Acute kidney injury (AKI) due to ischemia is a common clinical condition, which is associated with poor patient outcomes, including high risk for mortality and development of chronic kidney disease. Following ischemic AKI, peritubular endothelial cells contribute to tissue injury by promoting inflammation and interfere with renal recovery through impaired revascularization. Key regulators of hypoxic vascular responses are Hypoxia- Inducible-Factors (HIF)-1 and ?2, transcriptional factors whose activity is inhibited by proly-hydroxylase domain proteins 1 to 3 (PHD1 to PHD3), PHD2 being the main oxygen sensor. Our recent study was the first to identify a crucial role for endothelial PHD2 in post-ischemic renal injury but the underlying molecular mechanisms remain undefined. Identification of the mechanisms whereby endothelial PHD2 regulates post-ischemic renal injury and inflammation may create novel and targeted therapeutic opportunities in the field of AKI. In this proposal, we hypothesize that inhibition of endothelial PHD2 suppresses post-ischemic renal inflammation and promotes revascularization through HIF-dependent induction of metabolic reprogramming in endothelial cells. To test this hypothesis, we propose three specific aims.

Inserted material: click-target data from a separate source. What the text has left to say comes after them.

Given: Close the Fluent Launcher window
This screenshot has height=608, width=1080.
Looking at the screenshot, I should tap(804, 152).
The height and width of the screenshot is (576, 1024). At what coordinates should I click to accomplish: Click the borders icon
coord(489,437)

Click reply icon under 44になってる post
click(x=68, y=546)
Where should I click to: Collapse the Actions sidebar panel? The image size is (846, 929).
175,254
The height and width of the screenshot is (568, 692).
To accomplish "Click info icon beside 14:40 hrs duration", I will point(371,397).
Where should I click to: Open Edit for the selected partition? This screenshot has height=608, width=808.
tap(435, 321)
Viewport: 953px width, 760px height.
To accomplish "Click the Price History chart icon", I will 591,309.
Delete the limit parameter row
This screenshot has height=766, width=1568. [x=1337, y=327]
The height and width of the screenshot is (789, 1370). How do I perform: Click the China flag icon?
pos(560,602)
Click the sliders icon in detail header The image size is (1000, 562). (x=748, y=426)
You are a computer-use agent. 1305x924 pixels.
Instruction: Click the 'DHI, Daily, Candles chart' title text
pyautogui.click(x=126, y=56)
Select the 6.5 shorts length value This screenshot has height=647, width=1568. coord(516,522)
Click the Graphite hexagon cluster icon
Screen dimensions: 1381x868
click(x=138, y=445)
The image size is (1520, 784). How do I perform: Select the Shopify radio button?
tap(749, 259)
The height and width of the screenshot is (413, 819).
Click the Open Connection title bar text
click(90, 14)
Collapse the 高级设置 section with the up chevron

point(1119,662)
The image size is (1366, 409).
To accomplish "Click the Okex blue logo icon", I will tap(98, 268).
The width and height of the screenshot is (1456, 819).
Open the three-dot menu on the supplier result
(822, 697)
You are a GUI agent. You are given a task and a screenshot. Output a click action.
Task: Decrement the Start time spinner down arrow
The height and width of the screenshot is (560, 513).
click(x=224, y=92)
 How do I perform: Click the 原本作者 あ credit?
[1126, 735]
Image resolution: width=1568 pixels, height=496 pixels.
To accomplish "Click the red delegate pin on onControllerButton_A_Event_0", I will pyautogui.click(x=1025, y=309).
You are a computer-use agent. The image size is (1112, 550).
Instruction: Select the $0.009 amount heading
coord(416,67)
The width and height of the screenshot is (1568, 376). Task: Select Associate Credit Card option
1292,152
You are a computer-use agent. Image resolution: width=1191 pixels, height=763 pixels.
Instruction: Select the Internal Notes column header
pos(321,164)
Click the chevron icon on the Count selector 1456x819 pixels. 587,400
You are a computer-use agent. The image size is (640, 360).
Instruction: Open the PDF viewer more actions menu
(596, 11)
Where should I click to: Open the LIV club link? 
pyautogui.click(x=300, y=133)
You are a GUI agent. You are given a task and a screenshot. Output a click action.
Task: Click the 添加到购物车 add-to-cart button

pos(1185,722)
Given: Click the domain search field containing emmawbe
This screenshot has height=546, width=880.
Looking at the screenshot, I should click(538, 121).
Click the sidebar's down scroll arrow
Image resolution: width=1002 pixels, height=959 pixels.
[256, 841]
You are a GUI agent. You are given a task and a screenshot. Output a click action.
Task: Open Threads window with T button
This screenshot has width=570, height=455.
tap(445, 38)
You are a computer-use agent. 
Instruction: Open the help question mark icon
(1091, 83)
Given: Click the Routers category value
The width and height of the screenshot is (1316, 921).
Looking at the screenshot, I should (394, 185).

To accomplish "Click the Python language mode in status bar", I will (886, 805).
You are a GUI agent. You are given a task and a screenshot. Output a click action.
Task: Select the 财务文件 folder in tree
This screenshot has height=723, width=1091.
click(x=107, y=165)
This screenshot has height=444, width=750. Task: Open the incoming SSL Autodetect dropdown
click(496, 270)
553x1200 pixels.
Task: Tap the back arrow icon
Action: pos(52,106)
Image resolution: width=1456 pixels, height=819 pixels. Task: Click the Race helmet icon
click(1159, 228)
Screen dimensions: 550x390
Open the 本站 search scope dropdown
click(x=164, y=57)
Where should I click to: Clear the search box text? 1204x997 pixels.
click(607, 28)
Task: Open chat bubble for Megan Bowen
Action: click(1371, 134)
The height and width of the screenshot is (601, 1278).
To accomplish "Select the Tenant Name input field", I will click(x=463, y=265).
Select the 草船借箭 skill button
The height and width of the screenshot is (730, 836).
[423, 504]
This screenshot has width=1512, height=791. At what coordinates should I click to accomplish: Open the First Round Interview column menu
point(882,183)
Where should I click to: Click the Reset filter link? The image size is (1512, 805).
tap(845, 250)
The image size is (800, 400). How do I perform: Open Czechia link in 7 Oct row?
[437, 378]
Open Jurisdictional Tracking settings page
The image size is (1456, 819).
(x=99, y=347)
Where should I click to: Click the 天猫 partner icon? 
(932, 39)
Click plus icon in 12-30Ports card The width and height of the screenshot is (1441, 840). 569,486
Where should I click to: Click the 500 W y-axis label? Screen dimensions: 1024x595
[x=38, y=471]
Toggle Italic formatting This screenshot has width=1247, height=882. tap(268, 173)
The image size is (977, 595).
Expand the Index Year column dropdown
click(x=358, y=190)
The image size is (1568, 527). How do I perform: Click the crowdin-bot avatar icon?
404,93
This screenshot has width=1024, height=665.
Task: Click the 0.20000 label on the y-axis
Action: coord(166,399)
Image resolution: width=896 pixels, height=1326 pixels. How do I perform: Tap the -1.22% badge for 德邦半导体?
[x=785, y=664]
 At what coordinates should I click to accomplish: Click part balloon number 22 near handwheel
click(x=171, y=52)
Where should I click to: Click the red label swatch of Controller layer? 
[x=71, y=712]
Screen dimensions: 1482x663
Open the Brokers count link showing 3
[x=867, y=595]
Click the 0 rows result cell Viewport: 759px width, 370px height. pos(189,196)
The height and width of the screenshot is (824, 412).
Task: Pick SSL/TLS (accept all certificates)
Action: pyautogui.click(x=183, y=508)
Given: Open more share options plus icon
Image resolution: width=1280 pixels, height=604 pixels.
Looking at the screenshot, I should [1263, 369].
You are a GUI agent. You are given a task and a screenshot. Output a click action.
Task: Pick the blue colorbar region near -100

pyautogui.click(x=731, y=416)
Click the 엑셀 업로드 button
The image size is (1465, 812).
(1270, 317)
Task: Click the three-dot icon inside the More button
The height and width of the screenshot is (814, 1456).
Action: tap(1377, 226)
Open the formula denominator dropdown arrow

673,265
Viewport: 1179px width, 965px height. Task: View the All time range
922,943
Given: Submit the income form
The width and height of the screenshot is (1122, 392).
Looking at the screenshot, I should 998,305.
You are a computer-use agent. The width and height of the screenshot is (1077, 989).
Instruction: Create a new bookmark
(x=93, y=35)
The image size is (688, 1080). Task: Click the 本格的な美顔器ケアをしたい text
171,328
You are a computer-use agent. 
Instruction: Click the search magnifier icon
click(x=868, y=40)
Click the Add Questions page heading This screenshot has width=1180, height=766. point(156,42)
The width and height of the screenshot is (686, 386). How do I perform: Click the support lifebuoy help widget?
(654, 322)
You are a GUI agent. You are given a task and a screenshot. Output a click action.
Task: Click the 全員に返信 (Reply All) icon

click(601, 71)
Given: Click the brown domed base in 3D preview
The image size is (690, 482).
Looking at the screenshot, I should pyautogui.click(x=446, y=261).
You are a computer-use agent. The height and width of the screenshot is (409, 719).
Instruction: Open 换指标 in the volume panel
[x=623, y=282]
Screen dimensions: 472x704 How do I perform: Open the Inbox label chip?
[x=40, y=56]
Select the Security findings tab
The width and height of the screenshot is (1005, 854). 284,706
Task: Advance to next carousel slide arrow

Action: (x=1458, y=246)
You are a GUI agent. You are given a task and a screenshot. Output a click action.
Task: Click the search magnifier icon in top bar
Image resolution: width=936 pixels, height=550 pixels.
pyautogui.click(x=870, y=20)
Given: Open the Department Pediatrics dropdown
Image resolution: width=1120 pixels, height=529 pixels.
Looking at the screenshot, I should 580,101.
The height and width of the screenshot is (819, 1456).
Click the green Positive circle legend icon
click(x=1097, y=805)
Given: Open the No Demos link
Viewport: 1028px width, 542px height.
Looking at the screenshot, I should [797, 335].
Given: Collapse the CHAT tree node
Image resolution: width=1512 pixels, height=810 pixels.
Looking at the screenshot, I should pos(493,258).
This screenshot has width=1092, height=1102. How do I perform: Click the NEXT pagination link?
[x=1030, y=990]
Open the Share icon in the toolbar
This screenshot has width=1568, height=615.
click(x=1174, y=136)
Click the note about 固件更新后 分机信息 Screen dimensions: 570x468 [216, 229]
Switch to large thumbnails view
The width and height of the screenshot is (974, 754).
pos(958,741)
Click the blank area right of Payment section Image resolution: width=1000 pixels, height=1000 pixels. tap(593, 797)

Aim 1 defines the role of endothelial PHD2/HIF axis in post-ischemic kidney injury and inflammation by investigating how disrupting HIF-1 or HIF-2 affects the post- ischemic kidney microenvironment in the context of endothelial PHD2 deficiency.
Aim 2 examines the role of endothelial PHD2/HIF signaling in post-ischemic kidney repair and revascularization using genetic models, which allow acute endothelial specific inactivation of PHD2 alone and concurrently with either HIF-1 or HIF-2 after the induction of ischemic kidney injury.
Aim 3 defines how alterations in glycolysis and mitochondrial respiration induced by hypoxic signaling affect endothelial inflammatory and angiogenic responses. The proposed research is innovative because we investigate the role of PHD2/HIF pathway in endothelial cells, a neglected cell type in the field of AKI, using powerful genetic models. Furthermore, state-of?the art cell culture techniques are employed to determine endothelial phenotypes resulting from PHD2/HIF-mediated metabolic reprogramming. Upon conclusion, we will obtain fundamentally new insights into how endothelial PHD2/HIF axis affects post-ischemic kidney injury outcomes.
The proposed research is relevant to the public health because AKI represents a major national cost measured by both poor clinical outcomes and financial burden. Despite important improvements in clinical care, there are no effective therapeutic strategies to prevent and/or reverse the pathophysiologic sequelae of AKI. Upon conclusion, we will understand the role of endothelial PHD2/HIF axis in kidney injury and repair and our findings may create novel therapeutic opportunities targeted to suppress inflammation and promote revascularization in the post-ischemic kidney.